The collector writes metrics to the datastore. The alerter reads metrics and evaluates the metrics against rules. When thresholds are violated, the alerter writes alerts to the alerts table.

Anomaly Detection Flow

Tier 1 --> Candidate --> Tier 2 --> Tier 3 --> Alert or Suppress
(z-score)   (store)    (embedding)  (LLM)

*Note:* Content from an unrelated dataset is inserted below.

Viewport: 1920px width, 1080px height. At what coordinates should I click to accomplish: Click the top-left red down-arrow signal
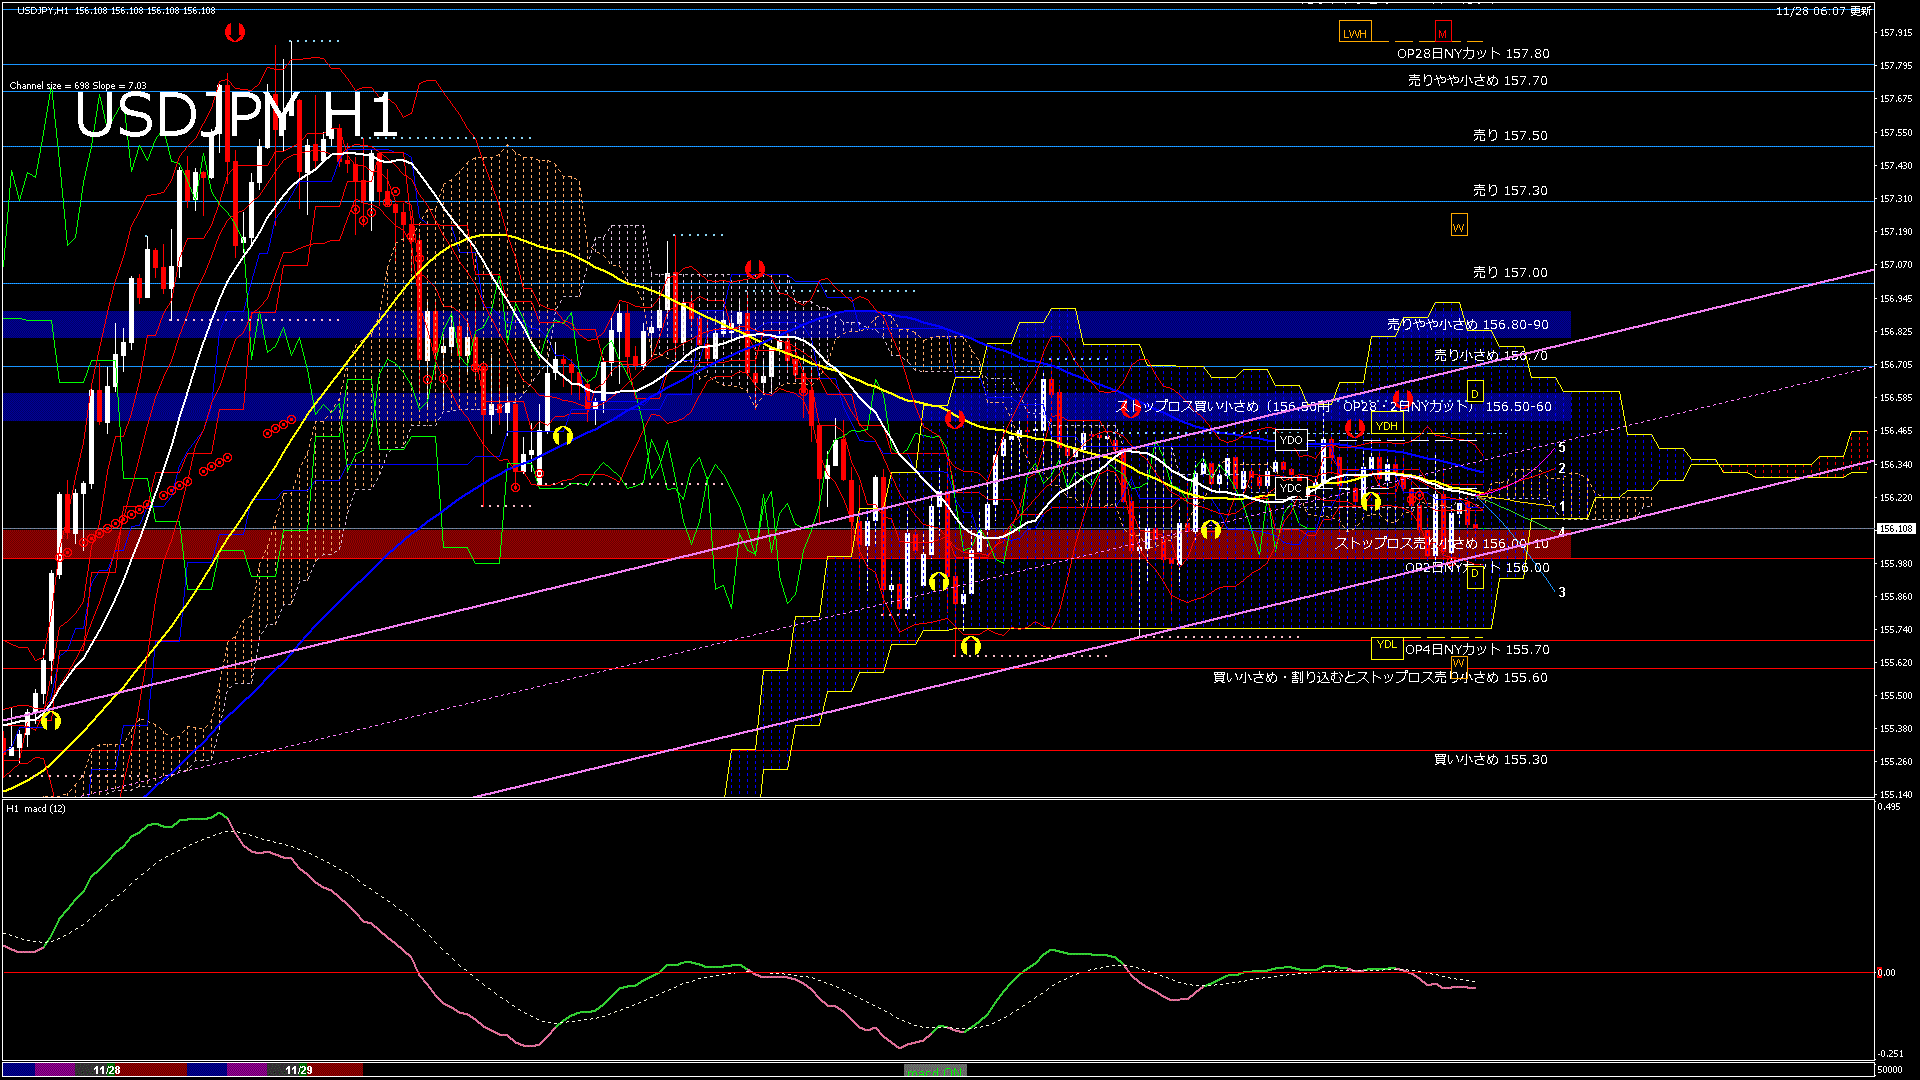[x=235, y=32]
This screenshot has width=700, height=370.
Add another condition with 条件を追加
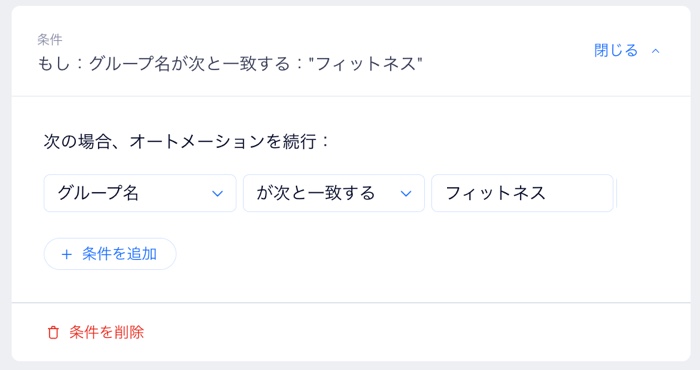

Tier 1 creates anomaly candidates for values exceeding the z-score threshold. These candidates are stored and processed by Tier 2, which generates embeddings and searches for similar past anomalies. Tier 3 uses LLM classification to make the final decision.

Database Schema

The alerter uses several tables in the datastore.

Alert Tables

  • alerts stores all triggered alerts with their current status.
  • alert_rules defines threshold-based alert rules.
  • alert_thresholds stores per-connection threshold overrides.
  • alert_acknowledgments records user acknowledgments.

Anomaly Tables

  • anomaly_candidates stores candidates progressing through tiers.
  • anomaly_embeddings stores vector embeddings for similarity search.
  • metric_baselines stores calculated baseline statistics.

Blackout Tables

  • blackouts stores active and historical manual blackouts.
  • blackout_schedules stores recurring blackout schedules.

Notification Tables

  • notification_channels defines notification destinations.
  • notification_channel_connections links channels to connections.
  • notification_history tracks notification delivery status.
  • notification_reminder_state tracks reminder progress.

LLM Integration

The alerter integrates with LLM providers for Tier 2 and Tier 3 processing.

Embedding Providers

Embedding providers generate vector representations of anomaly context. The alerter supports the following providers:

  • Ollama with models like nomic-embed-text.
  • OpenAI with text-embedding-3-small.
  • Voyage with voyage-3-lite.

Reasoning Providers

Reasoning providers classify anomalies as real issues or false positives. The alerter supports the following providers:

  • Ollama with models like qwen2.5:7b-instruct.
  • OpenAI with gpt-4o-mini.
  • Anthropic with claude-3-5-haiku.

Configuration Reloading

The alerter supports configuration reloading without restart. Sending a SIGHUP signal triggers the engine to reload the configuration file and apply reloadable settings to all workers.

Graceful Shutdown

The alerter handles SIGINT and SIGTERM signals for graceful shutdown. When the alerter receives a shutdown signal, the engine cancels the shared context and waits for all workers to complete their current operations before exiting.

Integration Points

The alerter integrates with other AI DBA Workbench components:

  • The collector provides the metric data that the alerter evaluates.
  • The server exposes APIs for managing alert rules and viewing alerts.
  • The client displays alerts and provides acknowledgment interfaces.
  • LLM providers power the Tier 3 anomaly classification.